[Start of Attachment]
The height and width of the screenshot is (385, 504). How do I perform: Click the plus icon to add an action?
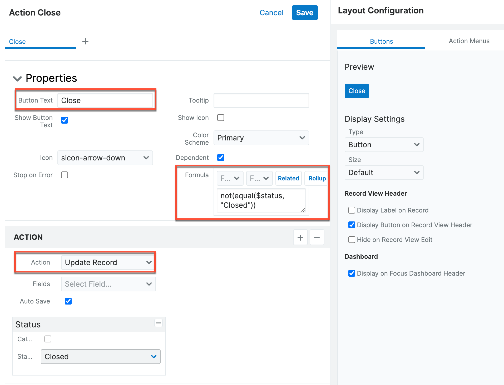point(300,237)
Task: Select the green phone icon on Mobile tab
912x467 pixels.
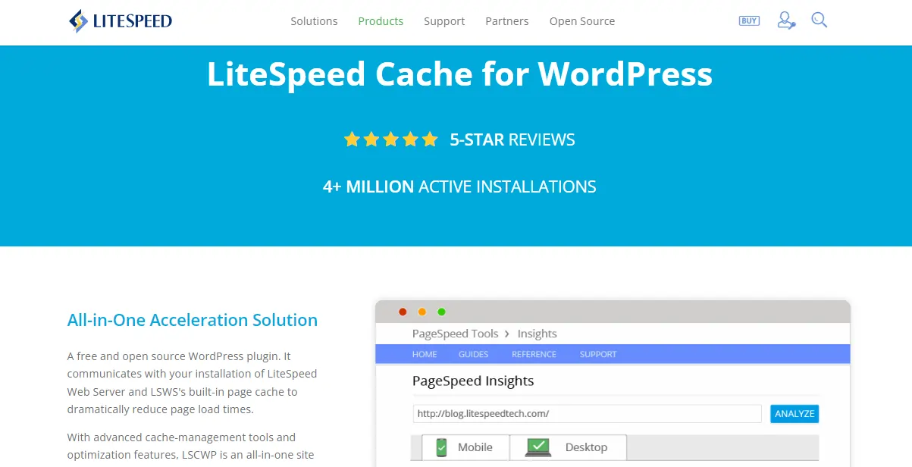Action: (443, 447)
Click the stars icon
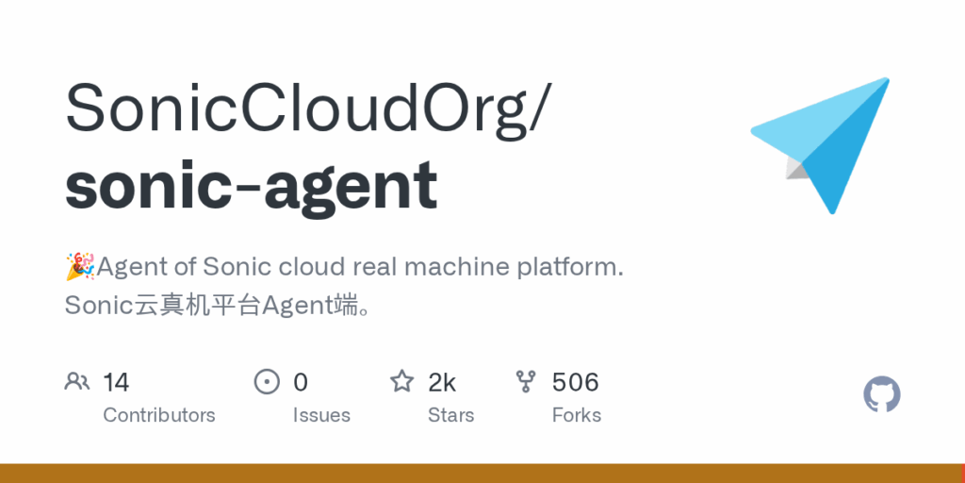 tap(401, 381)
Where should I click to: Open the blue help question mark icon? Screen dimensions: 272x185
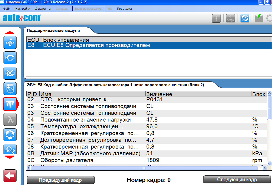(x=245, y=18)
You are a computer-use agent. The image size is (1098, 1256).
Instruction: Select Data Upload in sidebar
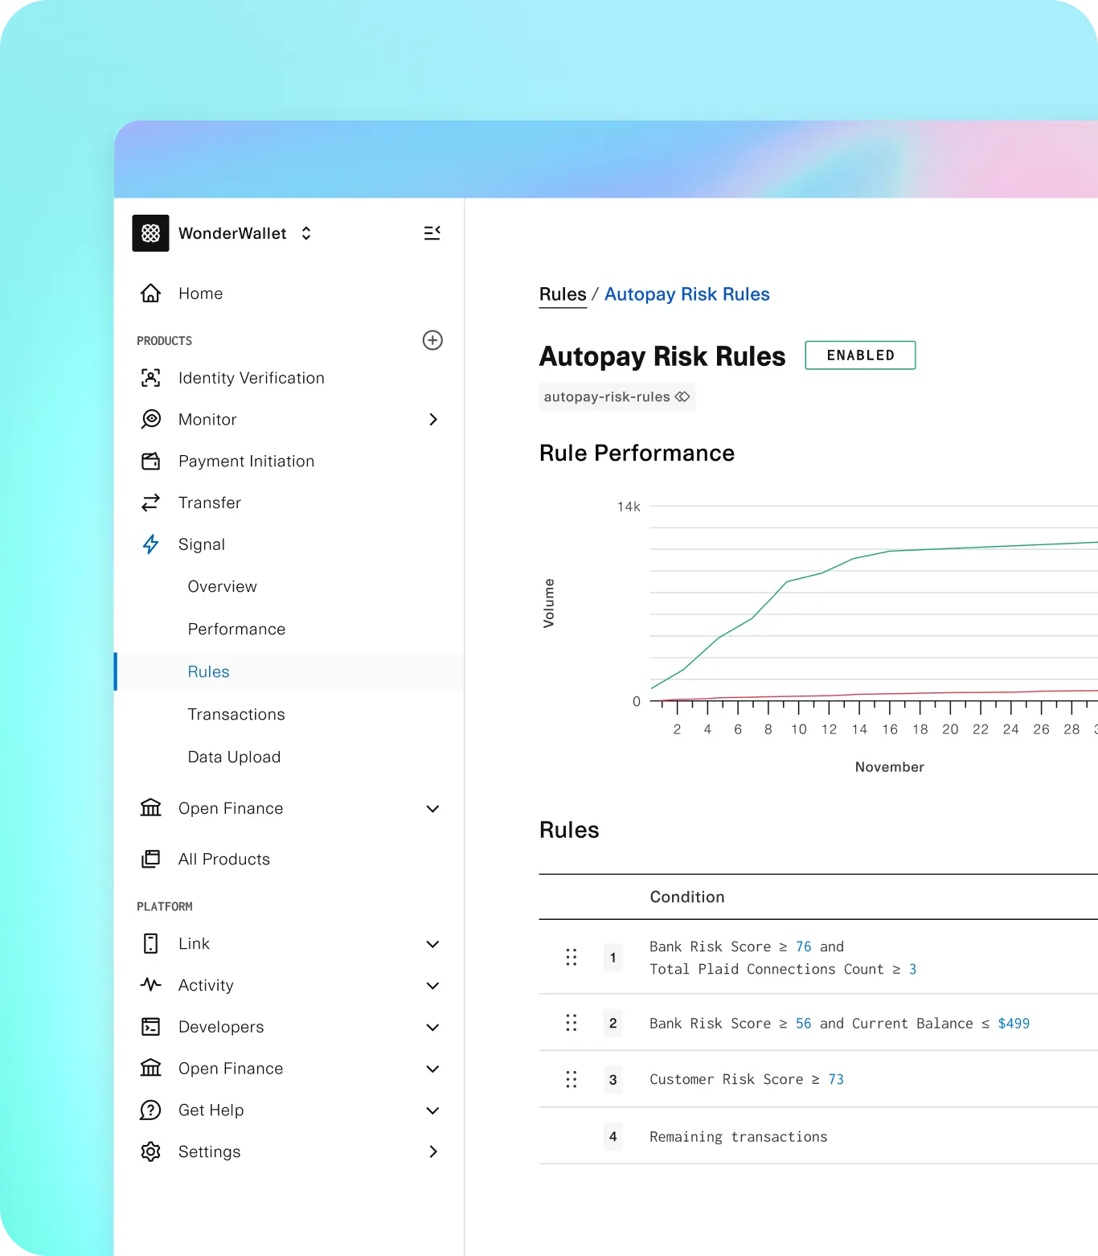tap(234, 757)
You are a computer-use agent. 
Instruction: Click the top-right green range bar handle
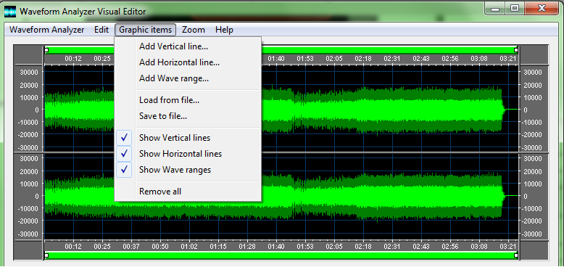click(x=516, y=50)
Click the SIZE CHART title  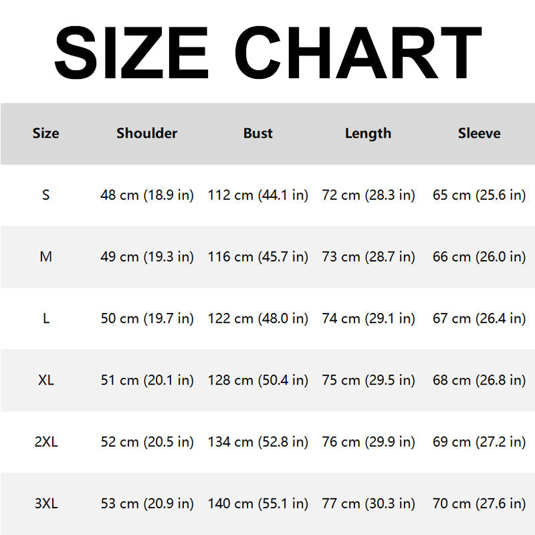pos(268,52)
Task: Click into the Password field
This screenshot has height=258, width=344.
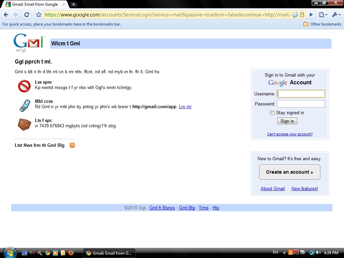Action: 301,104
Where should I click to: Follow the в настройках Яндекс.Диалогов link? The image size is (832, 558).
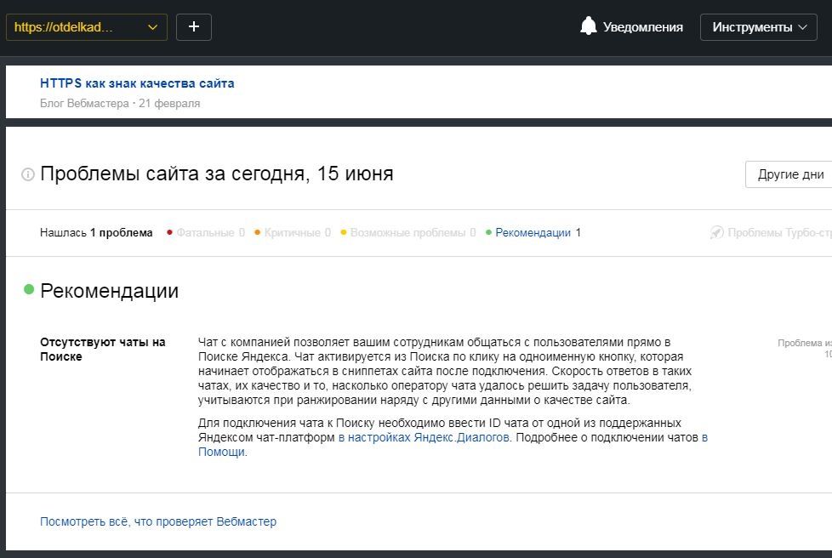coord(425,437)
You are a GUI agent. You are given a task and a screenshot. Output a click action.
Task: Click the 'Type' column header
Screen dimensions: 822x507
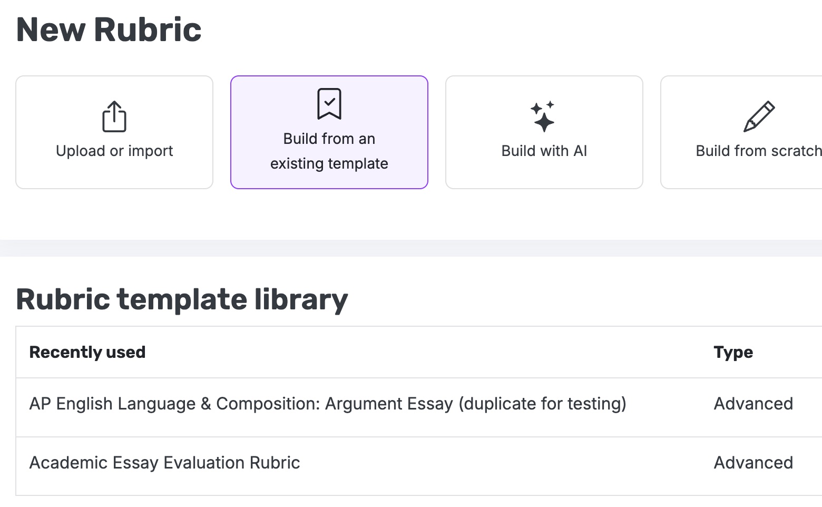(x=733, y=353)

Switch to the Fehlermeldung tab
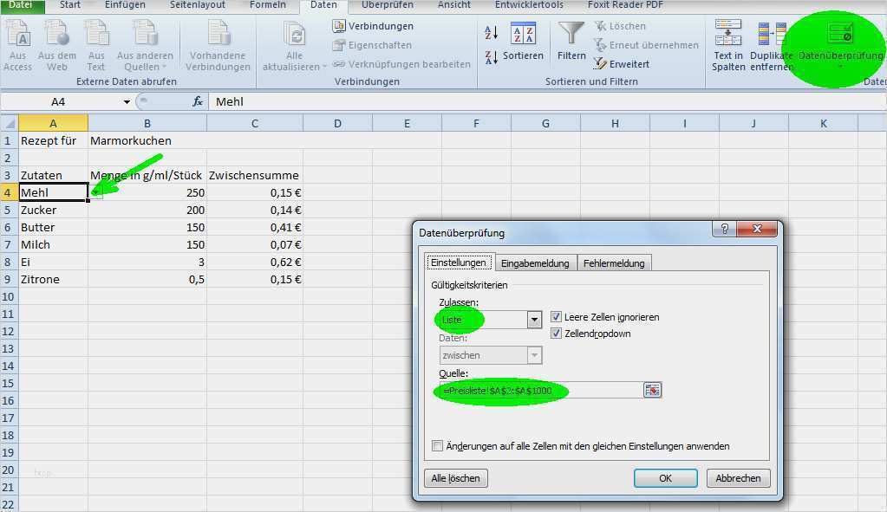tap(615, 262)
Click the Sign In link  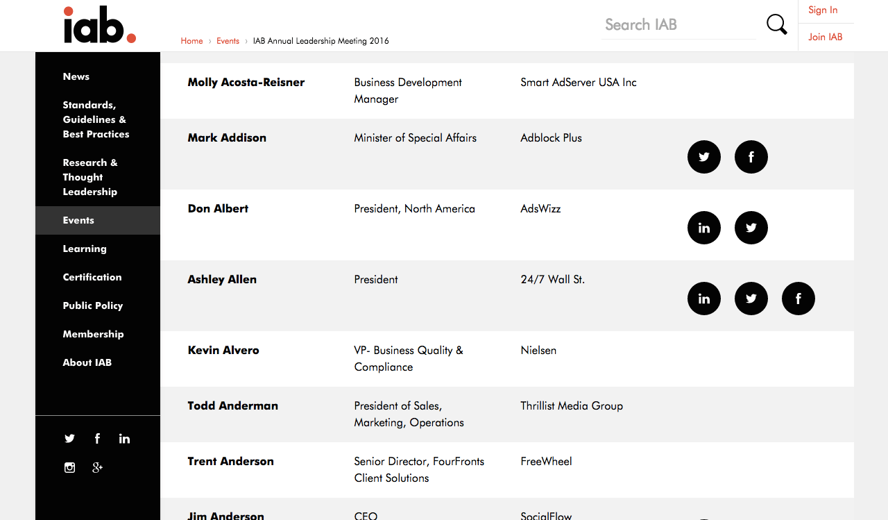(823, 10)

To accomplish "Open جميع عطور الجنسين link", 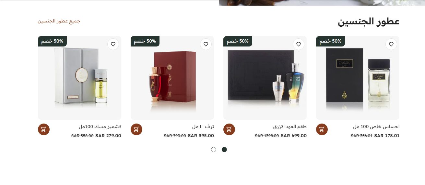I will (59, 21).
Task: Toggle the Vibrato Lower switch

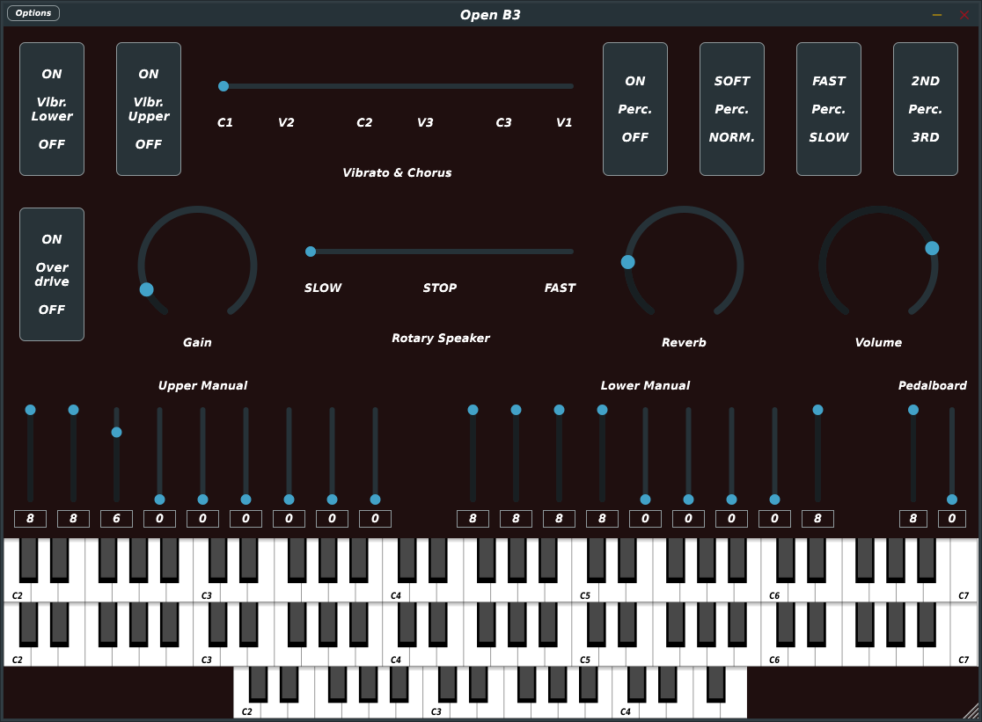Action: (x=52, y=109)
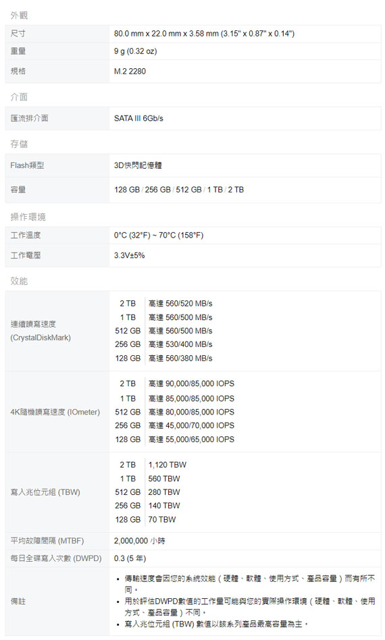The width and height of the screenshot is (385, 640).
Task: Click the 重量 value 9 g
Action: pos(135,51)
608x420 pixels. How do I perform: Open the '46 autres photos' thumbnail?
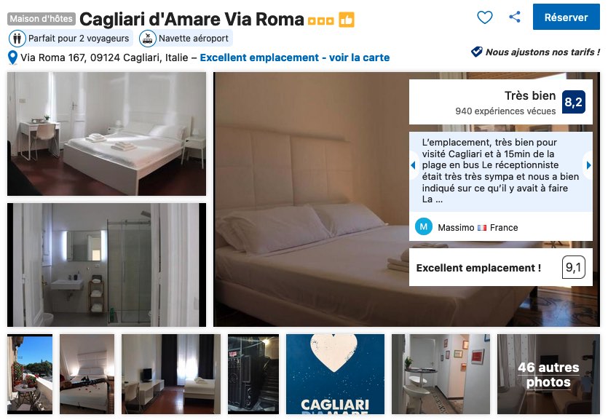pyautogui.click(x=548, y=374)
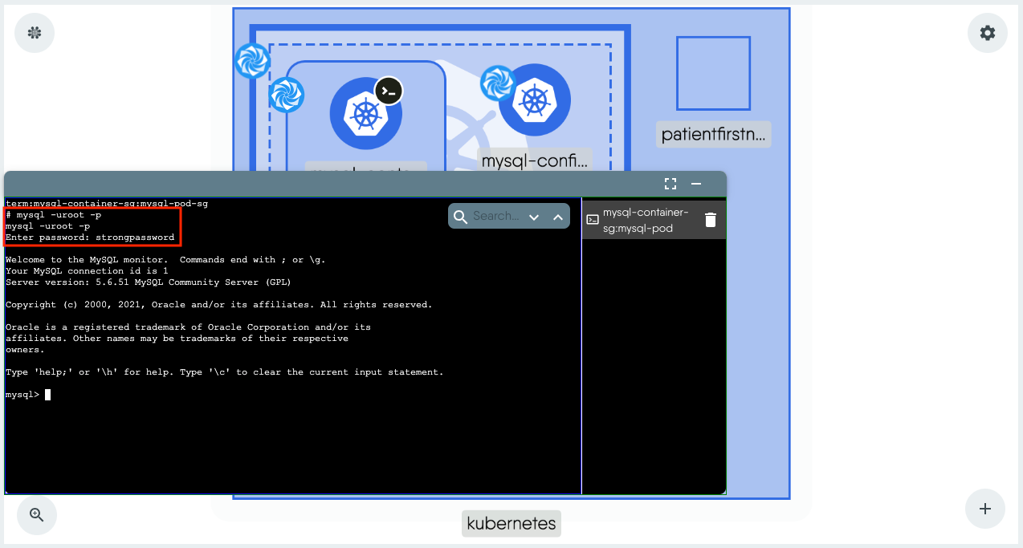1023x548 pixels.
Task: Click the empty square node above patientfirstn
Action: [713, 72]
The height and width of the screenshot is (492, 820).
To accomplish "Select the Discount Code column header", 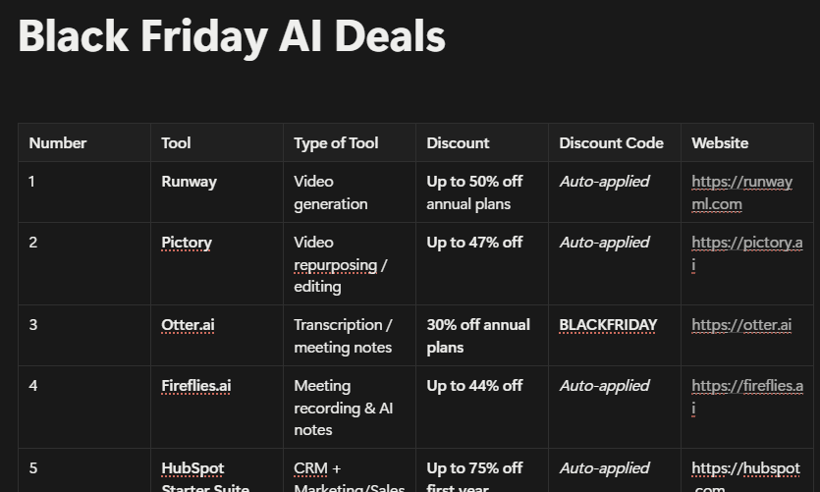I will [611, 143].
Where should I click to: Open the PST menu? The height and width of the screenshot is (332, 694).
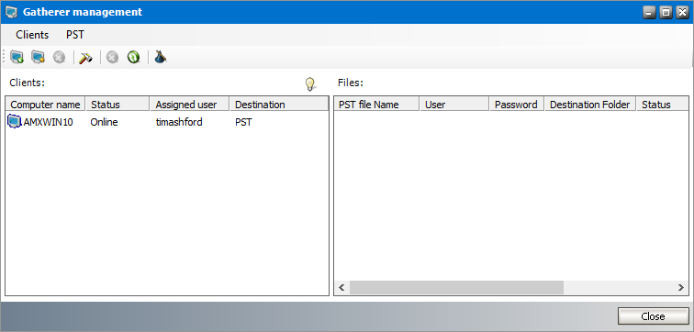point(74,35)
[End of Attachment]
● **Problem requirements**: In the listing, find each line with the string "agent" and copy it.

● **Final answer**:
You are a computer-use agent. The image size is (1098, 1256).
You are a computer-use agent. 
You are a GUI agent. You are given a task and a screenshot. Output a click action.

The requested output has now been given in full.